Work to complete
Nothing but the pictures should be dropped; repeat the rest of the data below exactly.

Exercise data
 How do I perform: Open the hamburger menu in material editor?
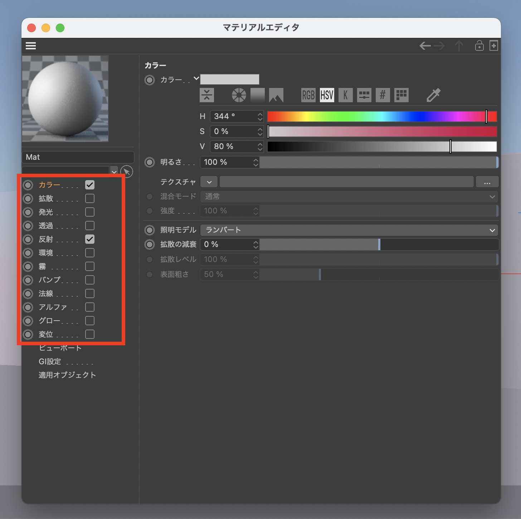point(31,46)
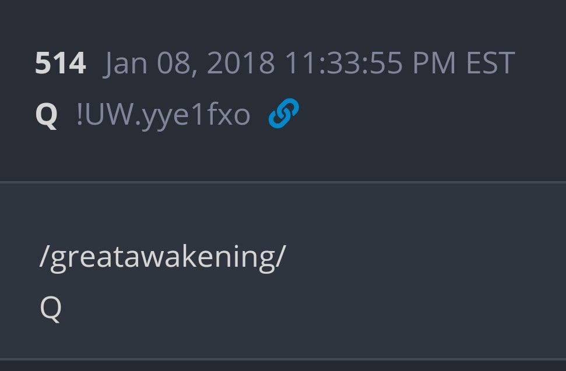The width and height of the screenshot is (566, 371).
Task: Click the divider below the post header
Action: tap(283, 182)
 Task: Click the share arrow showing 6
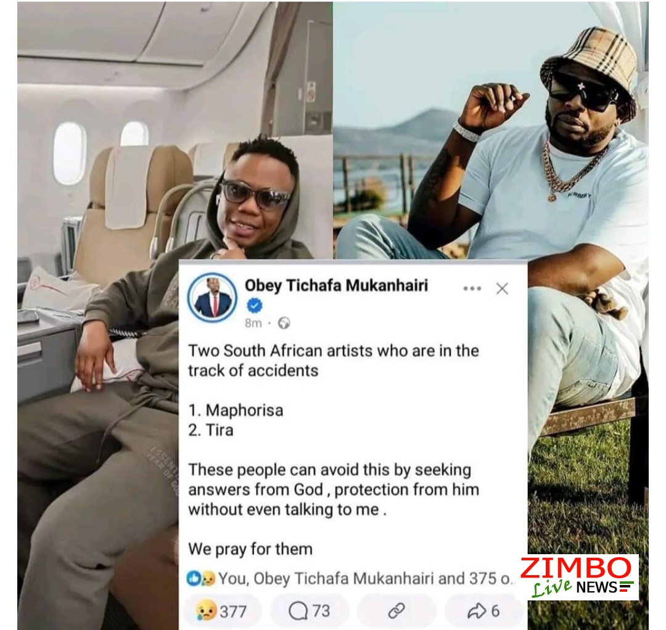pos(483,612)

Task result
 How do I perform: Open the hamburger menu in material editor?
point(31,46)
The width and height of the screenshot is (566, 371).
Task: Click the divider below the post header
Action: tap(283, 182)
 Task: Click the share arrow showing 6
pos(483,612)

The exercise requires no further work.